*** Opening of MATERIALS PROVIDED ***

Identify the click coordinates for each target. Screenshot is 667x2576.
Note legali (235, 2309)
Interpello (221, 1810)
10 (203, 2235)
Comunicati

*** Close of MATERIALS PROVIDED ***

= EXERCISE =
Retyping every entry exactly is the whole of the task.

= ANSWER TO THE PROBLEM =
Identify the click coordinates for each target. Screenshot is 667x2576.
Note legali (235, 2309)
Interpello (221, 1810)
10 (203, 2235)
Comunicati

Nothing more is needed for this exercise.